At Mankato, Buisman said the plan right now is for face-to-face instruction for the fall semester starting Aug. 24. That will come with a hybrid option for online classes.
Well before that, some type of coronavirus testing could be done for Mavericks athletes arriving for summer workouts, Buisman hopes. They will need housing, too. Single-player dorms are also being considered for a number of schools wanting to abide by distancing standards.
“Will there be pre-practice protocols for symptom monitoring and temperature checks?” Buisman said. “We’re starting to have those discussions.”
Winona State coach Tom Sawyer looked out of his living room window last Friday to see his wife leading a yoga class for football players on their front lawn.
After Minnesota Gov. Tim Walz recently loosened state restrictions to allow public gatherings of up to 10 people, the Sawyer residence became a popular training spot.
At the Division II level, NCAA rules were tweaked in May to allow athletes in team sports to have voluntary workouts at the players’ request until the fall semester.
“We had guys with their mats social distancing out in the yard — it was pretty cool,” Sawyer said. “That’s directed by the players.
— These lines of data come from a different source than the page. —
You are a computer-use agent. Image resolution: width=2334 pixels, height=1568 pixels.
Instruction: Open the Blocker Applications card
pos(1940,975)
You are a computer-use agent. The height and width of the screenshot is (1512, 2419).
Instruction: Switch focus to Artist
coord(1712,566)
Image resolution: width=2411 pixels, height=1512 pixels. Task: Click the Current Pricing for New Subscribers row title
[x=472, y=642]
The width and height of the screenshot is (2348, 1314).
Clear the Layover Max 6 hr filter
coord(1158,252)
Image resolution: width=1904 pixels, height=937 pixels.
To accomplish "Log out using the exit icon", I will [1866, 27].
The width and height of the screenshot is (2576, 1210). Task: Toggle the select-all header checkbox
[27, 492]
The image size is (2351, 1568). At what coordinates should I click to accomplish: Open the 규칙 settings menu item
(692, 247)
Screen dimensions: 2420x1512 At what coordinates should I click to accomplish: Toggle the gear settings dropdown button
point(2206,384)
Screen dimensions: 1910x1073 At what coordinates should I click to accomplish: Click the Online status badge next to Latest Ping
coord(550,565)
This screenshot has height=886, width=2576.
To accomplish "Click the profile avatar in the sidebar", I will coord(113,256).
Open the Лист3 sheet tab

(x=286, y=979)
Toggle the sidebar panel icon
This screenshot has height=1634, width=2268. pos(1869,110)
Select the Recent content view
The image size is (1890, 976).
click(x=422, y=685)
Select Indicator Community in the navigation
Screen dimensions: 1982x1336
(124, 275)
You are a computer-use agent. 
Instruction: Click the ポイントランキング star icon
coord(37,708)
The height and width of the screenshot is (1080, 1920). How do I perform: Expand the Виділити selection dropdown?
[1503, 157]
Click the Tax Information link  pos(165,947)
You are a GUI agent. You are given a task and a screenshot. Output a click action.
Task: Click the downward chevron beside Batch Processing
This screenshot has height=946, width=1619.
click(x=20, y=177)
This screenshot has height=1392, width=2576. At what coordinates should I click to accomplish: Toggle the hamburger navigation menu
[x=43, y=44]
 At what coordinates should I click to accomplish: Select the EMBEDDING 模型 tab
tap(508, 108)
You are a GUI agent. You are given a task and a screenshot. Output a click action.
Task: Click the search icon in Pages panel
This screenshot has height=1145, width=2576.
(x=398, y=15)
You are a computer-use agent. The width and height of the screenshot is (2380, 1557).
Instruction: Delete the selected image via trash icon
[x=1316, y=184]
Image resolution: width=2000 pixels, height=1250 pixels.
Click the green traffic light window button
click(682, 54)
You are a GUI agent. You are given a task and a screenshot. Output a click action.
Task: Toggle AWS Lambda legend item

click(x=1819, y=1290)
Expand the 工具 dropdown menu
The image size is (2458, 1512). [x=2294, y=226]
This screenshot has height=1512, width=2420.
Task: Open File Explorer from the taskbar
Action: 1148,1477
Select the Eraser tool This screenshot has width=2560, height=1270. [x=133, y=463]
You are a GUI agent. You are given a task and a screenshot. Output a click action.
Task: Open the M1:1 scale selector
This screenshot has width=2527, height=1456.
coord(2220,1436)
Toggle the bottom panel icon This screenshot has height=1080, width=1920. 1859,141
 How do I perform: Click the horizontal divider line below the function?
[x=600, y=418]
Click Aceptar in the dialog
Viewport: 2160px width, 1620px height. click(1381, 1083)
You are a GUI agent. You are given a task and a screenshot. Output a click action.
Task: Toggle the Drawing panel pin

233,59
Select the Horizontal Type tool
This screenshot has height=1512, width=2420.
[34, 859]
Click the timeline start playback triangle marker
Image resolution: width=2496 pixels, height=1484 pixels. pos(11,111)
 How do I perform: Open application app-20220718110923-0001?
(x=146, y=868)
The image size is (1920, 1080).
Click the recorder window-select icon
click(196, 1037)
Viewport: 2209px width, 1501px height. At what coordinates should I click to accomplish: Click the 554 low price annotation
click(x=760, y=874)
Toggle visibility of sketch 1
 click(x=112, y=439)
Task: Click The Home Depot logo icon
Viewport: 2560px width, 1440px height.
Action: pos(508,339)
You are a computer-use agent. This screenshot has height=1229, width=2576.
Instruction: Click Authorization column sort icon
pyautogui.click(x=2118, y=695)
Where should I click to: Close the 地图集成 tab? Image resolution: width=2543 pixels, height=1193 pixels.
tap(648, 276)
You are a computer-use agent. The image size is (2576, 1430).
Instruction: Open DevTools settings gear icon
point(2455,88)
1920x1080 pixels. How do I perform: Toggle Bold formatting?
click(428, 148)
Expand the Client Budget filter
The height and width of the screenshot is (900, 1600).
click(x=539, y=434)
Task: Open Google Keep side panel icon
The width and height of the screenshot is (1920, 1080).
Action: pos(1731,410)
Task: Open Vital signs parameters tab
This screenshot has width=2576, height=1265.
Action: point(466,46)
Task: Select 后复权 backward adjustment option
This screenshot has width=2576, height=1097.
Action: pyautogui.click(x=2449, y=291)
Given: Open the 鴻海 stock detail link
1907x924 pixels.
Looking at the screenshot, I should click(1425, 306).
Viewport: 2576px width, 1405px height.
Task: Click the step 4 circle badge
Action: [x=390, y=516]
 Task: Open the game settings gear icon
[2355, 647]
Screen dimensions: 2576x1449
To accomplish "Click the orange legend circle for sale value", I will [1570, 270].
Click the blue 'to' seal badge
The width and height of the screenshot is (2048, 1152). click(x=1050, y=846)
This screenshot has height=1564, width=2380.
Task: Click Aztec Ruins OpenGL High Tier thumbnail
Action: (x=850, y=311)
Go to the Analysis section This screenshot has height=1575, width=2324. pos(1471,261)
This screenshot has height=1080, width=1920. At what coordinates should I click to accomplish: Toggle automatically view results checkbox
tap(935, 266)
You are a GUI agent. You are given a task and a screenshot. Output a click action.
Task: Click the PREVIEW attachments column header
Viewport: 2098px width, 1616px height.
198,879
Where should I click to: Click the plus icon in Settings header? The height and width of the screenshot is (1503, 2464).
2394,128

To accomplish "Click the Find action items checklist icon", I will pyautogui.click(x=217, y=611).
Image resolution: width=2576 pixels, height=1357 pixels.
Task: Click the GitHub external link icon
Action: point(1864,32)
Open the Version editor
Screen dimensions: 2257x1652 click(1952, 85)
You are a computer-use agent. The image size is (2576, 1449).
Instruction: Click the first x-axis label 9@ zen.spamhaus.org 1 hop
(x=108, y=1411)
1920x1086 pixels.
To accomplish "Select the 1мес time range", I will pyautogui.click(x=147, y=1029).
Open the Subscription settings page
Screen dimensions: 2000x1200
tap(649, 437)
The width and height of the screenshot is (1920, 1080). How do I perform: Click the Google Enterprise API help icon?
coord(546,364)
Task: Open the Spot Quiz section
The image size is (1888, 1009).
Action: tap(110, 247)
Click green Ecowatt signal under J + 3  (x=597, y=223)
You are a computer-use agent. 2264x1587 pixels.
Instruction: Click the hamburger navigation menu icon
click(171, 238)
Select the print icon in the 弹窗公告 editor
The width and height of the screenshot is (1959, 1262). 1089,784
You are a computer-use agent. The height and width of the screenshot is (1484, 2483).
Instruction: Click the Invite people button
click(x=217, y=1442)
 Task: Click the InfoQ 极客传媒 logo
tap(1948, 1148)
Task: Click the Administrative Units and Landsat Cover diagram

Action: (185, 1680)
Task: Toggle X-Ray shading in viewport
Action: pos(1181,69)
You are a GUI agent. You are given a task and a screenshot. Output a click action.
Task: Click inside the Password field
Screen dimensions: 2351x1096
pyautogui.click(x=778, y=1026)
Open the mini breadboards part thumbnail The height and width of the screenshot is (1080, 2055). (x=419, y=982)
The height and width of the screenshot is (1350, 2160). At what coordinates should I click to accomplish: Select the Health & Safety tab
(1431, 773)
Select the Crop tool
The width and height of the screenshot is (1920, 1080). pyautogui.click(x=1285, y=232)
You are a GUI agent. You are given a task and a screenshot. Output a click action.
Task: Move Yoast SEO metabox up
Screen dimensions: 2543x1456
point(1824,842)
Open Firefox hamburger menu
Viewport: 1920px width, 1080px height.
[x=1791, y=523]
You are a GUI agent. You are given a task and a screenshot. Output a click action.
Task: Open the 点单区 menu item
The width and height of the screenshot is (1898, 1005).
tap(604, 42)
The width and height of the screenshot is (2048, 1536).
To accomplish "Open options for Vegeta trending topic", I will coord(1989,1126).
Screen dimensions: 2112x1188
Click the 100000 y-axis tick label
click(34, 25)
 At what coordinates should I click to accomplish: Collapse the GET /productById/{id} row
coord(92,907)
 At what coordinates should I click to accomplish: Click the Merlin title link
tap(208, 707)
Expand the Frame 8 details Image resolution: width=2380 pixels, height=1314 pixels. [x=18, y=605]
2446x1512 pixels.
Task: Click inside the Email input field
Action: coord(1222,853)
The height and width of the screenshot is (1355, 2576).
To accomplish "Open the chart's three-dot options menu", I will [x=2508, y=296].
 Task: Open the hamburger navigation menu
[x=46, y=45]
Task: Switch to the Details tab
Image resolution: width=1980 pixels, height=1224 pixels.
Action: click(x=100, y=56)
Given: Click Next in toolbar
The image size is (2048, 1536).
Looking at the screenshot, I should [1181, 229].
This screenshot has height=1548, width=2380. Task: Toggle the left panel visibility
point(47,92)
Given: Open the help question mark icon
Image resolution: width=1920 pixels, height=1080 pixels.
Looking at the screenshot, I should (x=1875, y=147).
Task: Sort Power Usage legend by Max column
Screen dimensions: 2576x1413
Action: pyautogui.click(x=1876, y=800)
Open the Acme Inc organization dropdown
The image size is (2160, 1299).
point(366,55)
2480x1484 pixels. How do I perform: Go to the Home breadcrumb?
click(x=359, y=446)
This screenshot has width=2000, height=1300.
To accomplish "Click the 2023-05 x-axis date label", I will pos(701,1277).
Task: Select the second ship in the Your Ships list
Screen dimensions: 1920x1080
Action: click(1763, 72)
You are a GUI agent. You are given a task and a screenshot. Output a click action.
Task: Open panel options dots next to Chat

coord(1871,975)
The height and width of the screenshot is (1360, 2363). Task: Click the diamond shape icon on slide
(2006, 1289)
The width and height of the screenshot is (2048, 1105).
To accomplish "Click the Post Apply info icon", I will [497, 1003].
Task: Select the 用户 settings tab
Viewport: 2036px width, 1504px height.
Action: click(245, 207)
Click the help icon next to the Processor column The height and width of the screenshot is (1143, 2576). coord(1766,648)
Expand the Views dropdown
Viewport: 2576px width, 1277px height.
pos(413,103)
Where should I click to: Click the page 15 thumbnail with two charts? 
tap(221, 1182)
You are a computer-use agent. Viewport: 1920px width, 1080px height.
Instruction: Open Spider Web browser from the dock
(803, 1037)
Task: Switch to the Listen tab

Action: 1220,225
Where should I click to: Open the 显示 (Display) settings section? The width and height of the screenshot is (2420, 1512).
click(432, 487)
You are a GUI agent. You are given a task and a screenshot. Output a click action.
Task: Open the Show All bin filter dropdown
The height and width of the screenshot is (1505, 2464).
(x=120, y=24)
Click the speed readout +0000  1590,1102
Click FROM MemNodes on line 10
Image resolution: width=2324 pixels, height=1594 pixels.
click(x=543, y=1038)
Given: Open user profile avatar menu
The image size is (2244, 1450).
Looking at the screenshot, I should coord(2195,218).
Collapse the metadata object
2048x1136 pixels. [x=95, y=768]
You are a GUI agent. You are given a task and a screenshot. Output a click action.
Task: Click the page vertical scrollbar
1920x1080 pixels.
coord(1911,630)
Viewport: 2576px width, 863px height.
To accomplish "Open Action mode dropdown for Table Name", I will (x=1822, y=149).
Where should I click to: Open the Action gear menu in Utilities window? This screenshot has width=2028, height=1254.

But it does help us recover some time we lost in the spring.”
There is a deep concern, though, from coaches about their players being in “football shape” when they meet again, whenever that is. The NCAA’s decision Wednesday allows football players to have voluntary workouts on campus throughout June, but will that prepare them enough physically for a shortened fall camp in July or August?
Tightening that window of preparation further would put even more pressure on players “physically, mentally and emotionally,” St. Thomas coach Glenn Caruso said.
“There would have to be a true evaluation where the guys are at,” Caruso added. “It will look different whether it means starting slower, changing of gear, smaller groups. Some of those I can predict and some of them I can’t. So many levels have to be checkmarked before we get a chance to play a football game.”
Weight rooms, training rooms and locker rooms are filled with hundreds of sweaty, dirty and busy football players every spring, summer and fall, often with little regard for hygiene.
Those days are over. It’s a serious matter to keep cleaner and safer during the virus crisis.
Minnesota Duluth AD Josh Berlo said his department is reviewing all cleaning protocols to increase the frequency of sanitizing those areas. The school is planning to have masks available to all athletes and staff. Trainers are working on robust screening systems to test for symptoms of COVID-19.
“We’re going to take a lot of extra precautions,” Berlo said. “It’s difficult to have a fully safe or sanitized environment, but we’re going to embrace the best practices.”